'Splooting': It's What All the Cool Squirrels Are Doing This Summer

By: Jesslyn Shields  | 
This squirrel may look like it's ill, but don't worry — it's just splooting to try to keep cool. MMCRP/Shutterstock

Do you ever come home on a hot day and just lie down on your cold kitchen floor? Does it sometimes happen that someone then walks in the room and expresses concern for your health? Welcome to the life of a squirrel.

Squirrels get hot like the rest of us. And when this happens, they lie flat on their bellies with their front legs stretched out before them and their back legs kicked out behind. This is called "splooting," a name coined by internet pet enthusiasts to describe the same position observed in dogs and cats. The Collins English Dictionary contains a brief definition for "sploot," suggesting it is "perhaps altered from splat." Scientists call it "heat dumping," and while it makes a lot of sense on a hot day to expose the maximum amount of your body's surface area to the air and a cool surface, when wildlife does it, everybody freaks out.

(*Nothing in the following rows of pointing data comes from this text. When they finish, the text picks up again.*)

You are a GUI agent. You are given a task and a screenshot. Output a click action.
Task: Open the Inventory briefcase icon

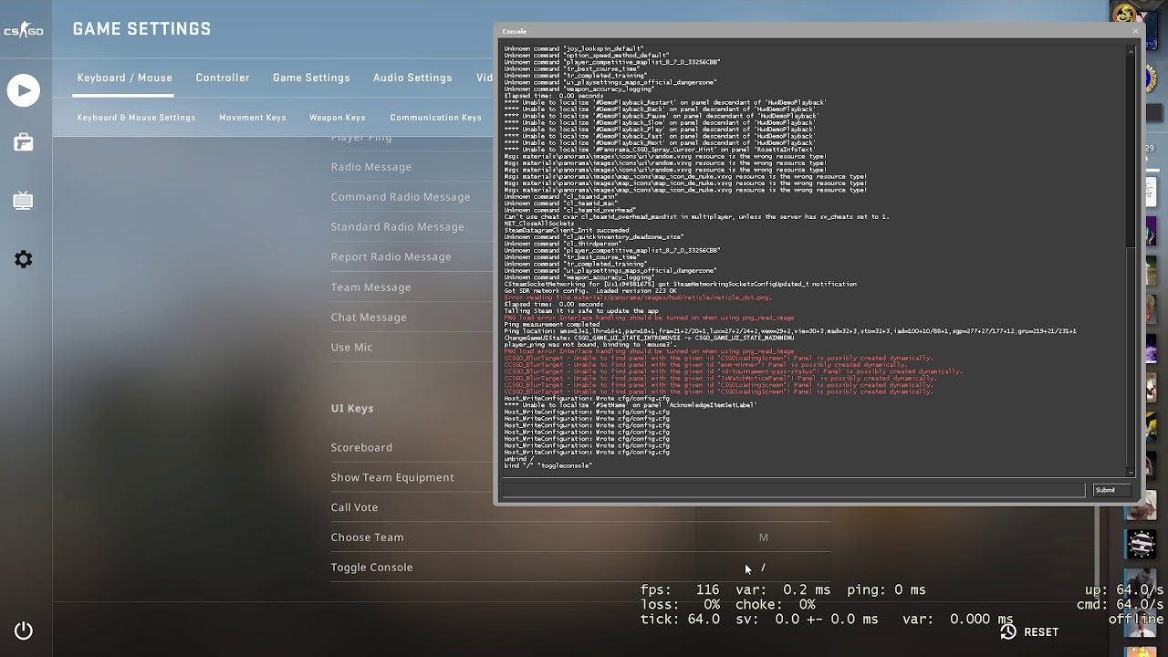click(x=24, y=143)
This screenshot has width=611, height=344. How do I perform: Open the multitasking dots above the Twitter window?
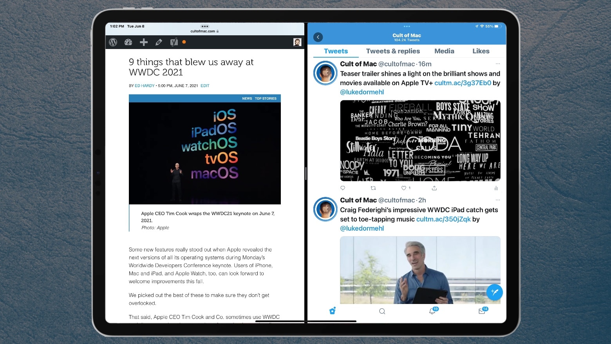point(406,26)
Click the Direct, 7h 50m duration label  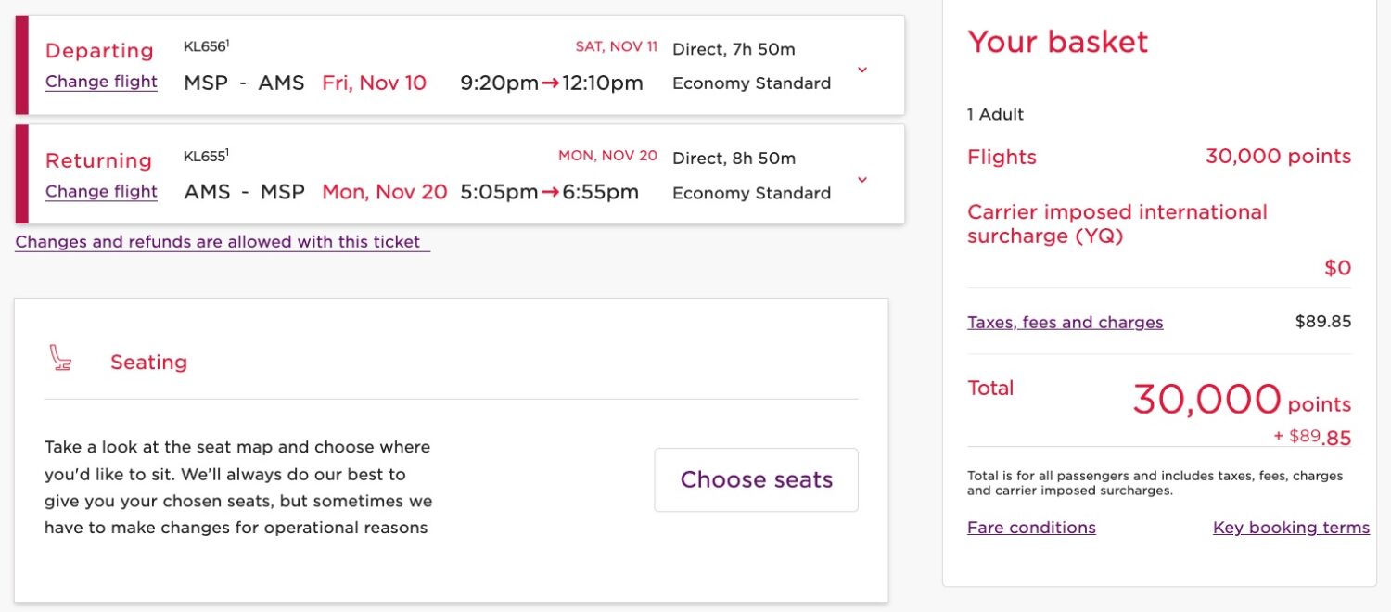733,48
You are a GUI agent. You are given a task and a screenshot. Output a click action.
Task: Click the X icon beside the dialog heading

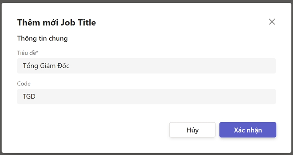coord(272,22)
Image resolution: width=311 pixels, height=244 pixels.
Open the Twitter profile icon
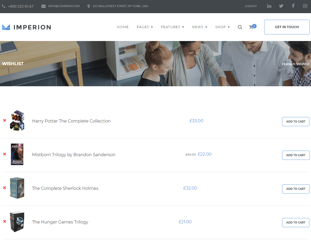(281, 6)
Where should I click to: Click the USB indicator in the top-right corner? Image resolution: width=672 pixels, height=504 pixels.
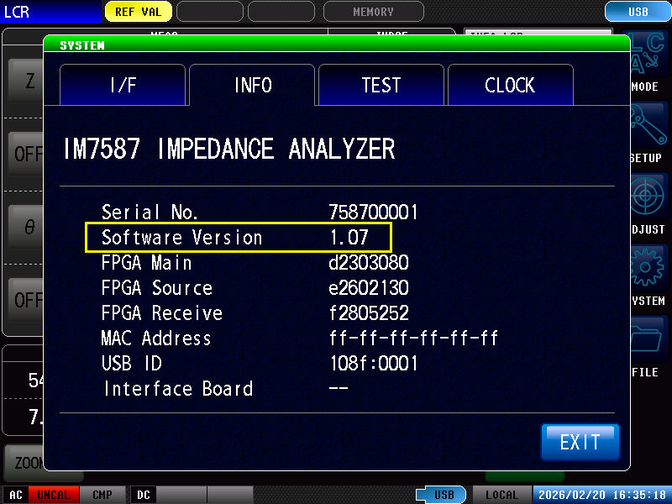point(638,12)
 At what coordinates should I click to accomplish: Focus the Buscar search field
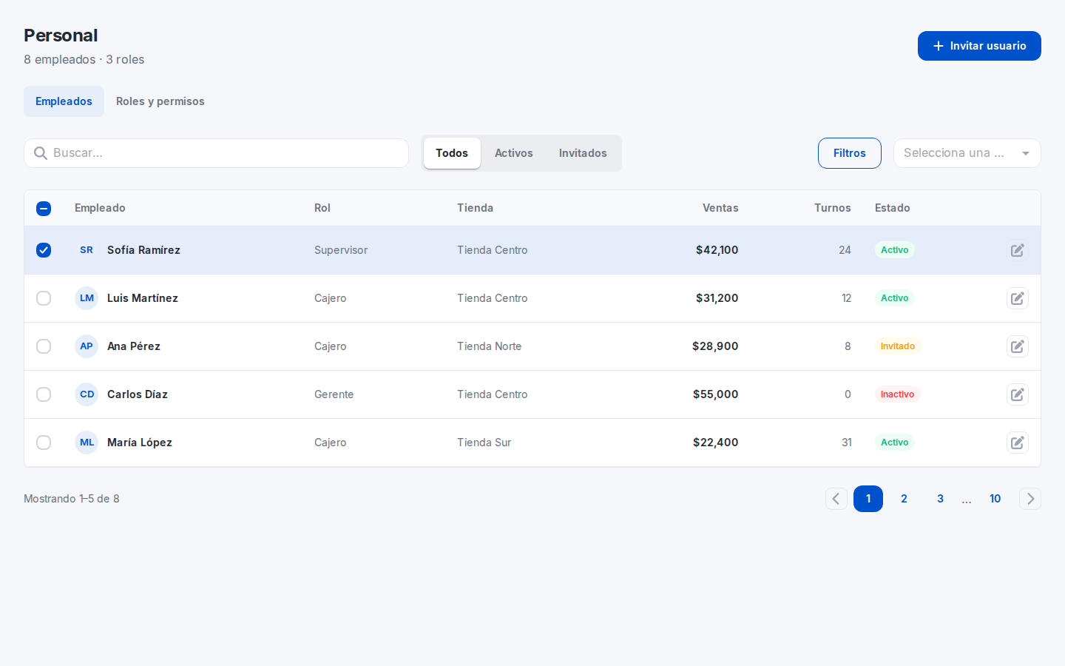[x=216, y=153]
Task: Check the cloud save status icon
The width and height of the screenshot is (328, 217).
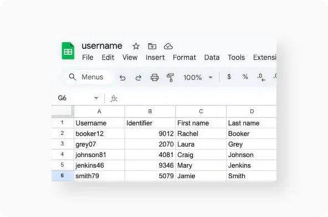Action: click(x=168, y=46)
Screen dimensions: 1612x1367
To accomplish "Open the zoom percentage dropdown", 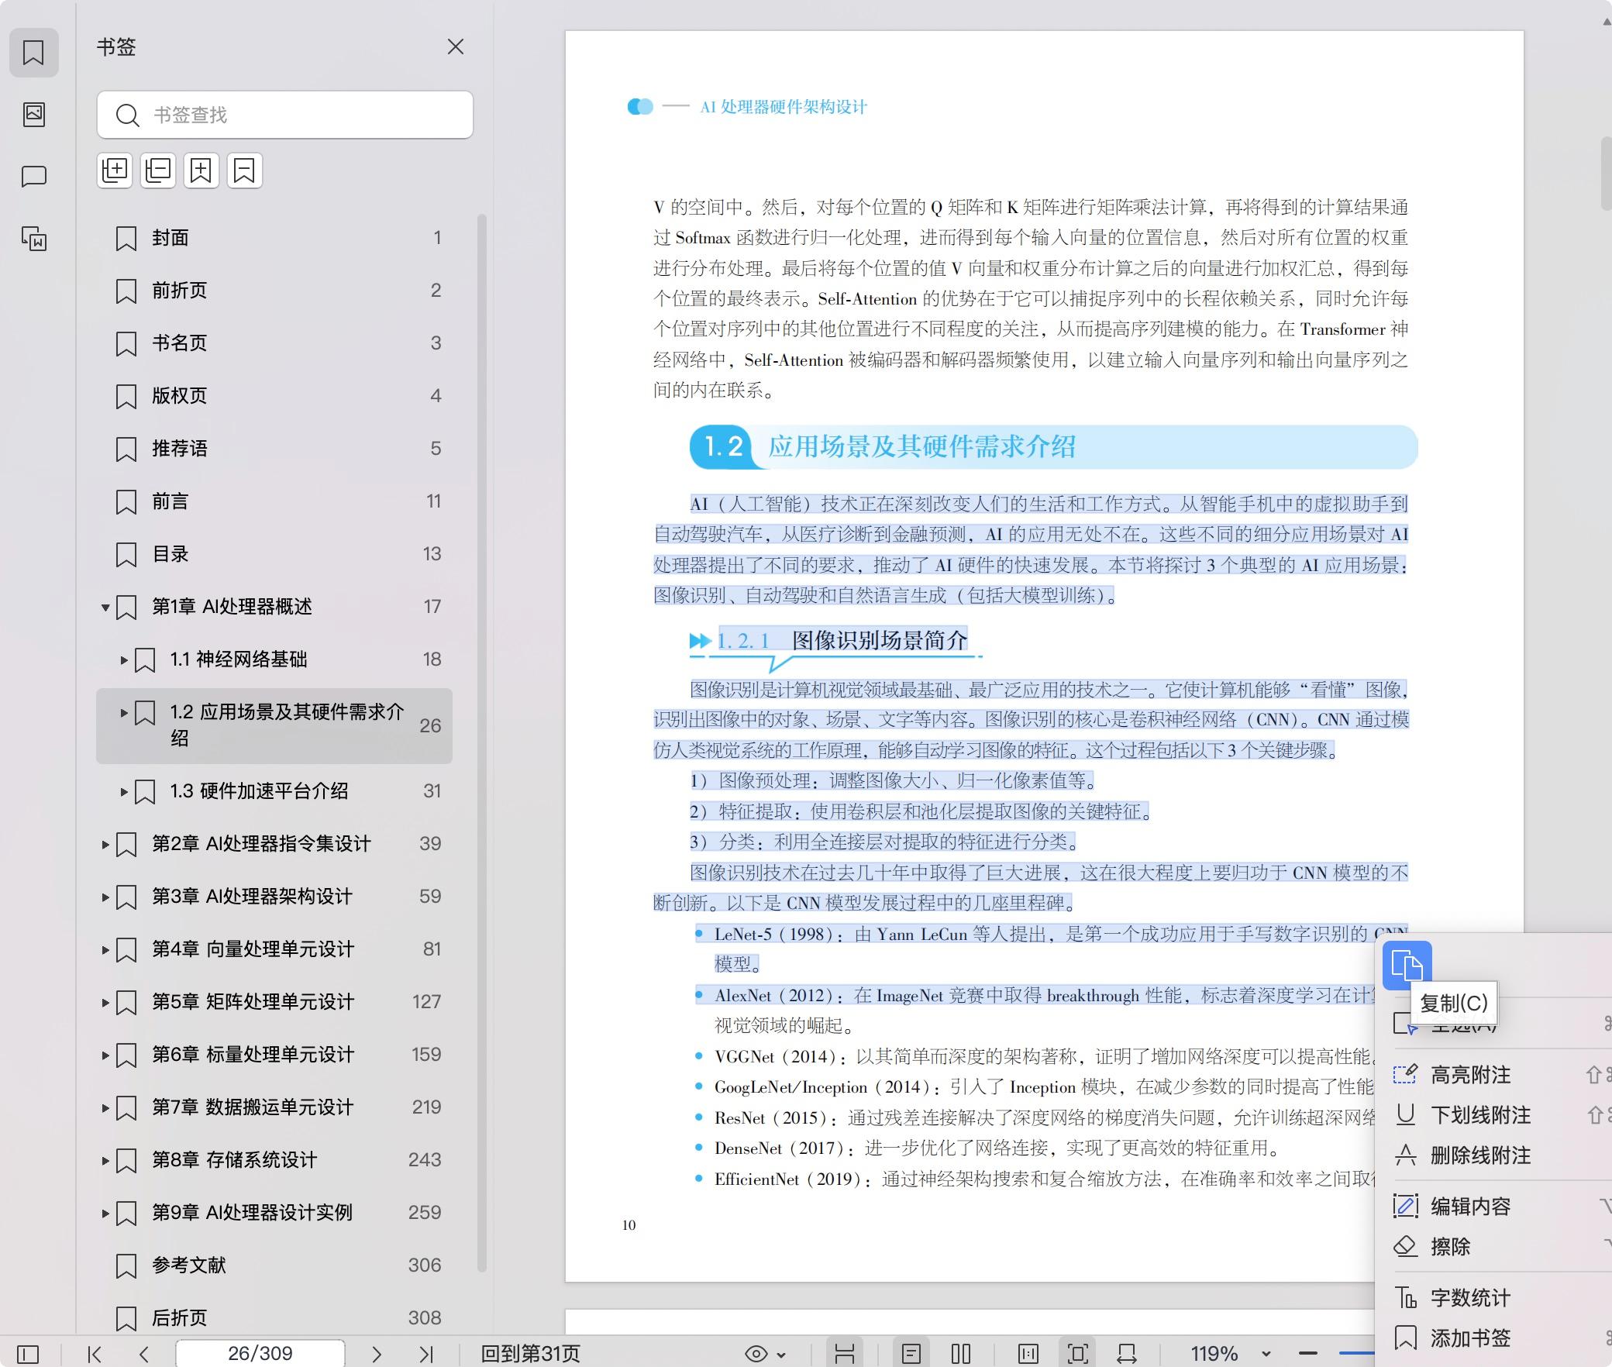I will pos(1266,1354).
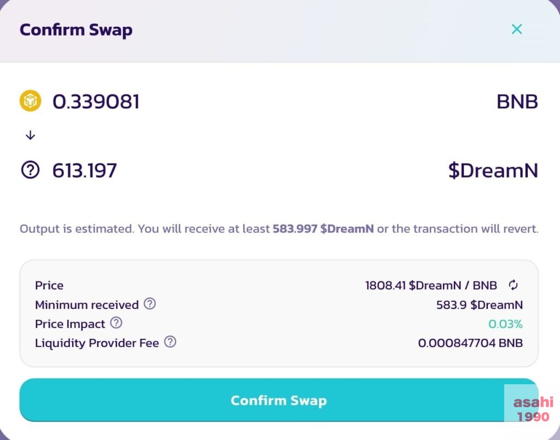Image resolution: width=560 pixels, height=440 pixels.
Task: Click the downward swap arrow icon
Action: point(31,135)
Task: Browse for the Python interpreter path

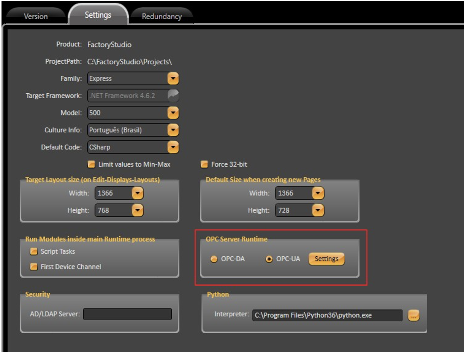Action: pos(414,315)
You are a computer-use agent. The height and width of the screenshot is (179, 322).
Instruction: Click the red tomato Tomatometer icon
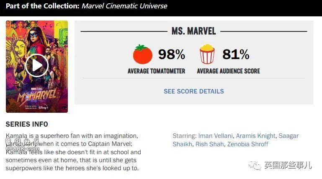point(142,54)
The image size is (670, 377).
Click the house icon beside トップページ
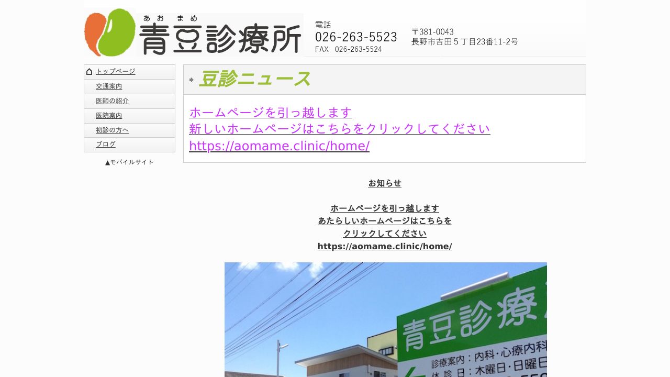[x=90, y=71]
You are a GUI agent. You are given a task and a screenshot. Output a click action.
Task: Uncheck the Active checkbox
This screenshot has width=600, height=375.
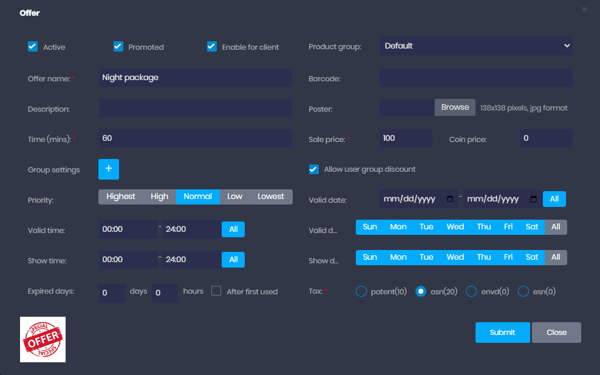pos(33,47)
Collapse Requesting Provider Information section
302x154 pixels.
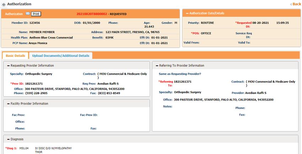coord(8,66)
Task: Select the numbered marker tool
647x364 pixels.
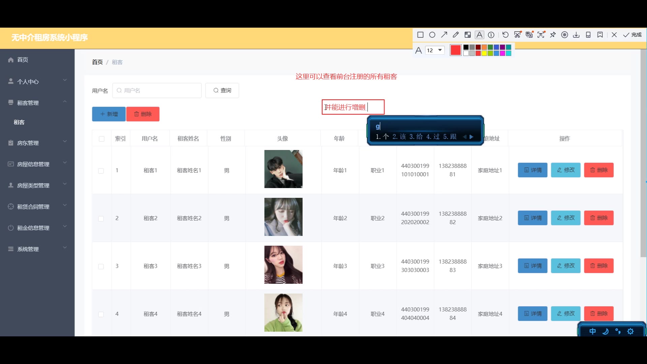Action: point(491,35)
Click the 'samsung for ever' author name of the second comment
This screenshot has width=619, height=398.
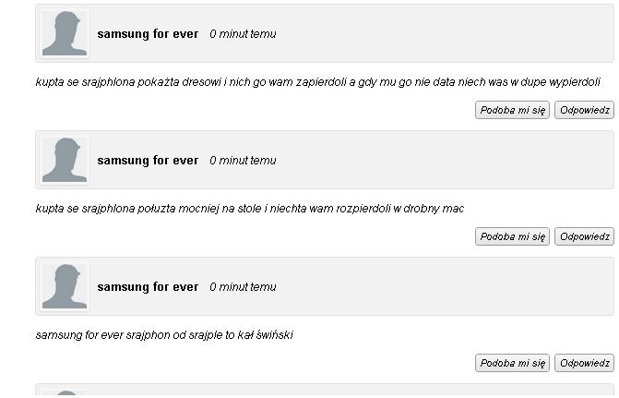148,161
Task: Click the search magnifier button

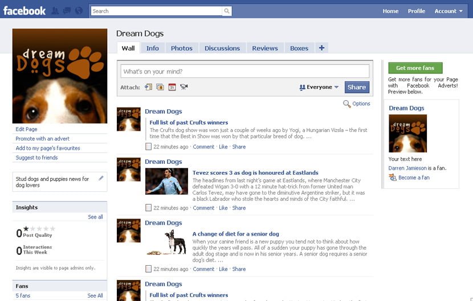Action: [227, 11]
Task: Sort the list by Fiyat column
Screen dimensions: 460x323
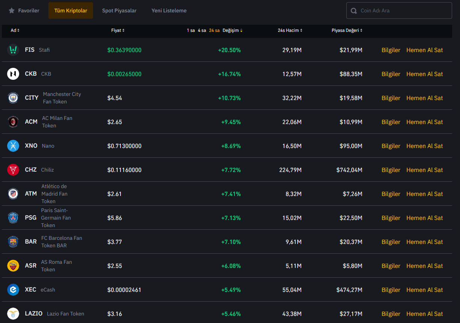Action: tap(118, 30)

The New York City Department of Parks and Recreation received enough concerned calls about splooting squirrels in the summer of 2022 that they felt called to tweet a photo of a prostrate squirrel with this message:

Splooting can be observed in many warm blooded animals when the temperatures soar. The only real necessity is that the surface upon which the animal is splooting be cooler than the surrounding air — otherwise they'd just sort of cook themselves. A quick Google search of "splooting" yields photos of grizzly bears splooting on rocky beaches, rabbits, chipmunks and even young birds stretching out on their tummies to cool off. The reason for the face-down position is that most mammals and birds have less fur and feathers on their underside than their back, which allows for the cool surface to make more contact with the skin.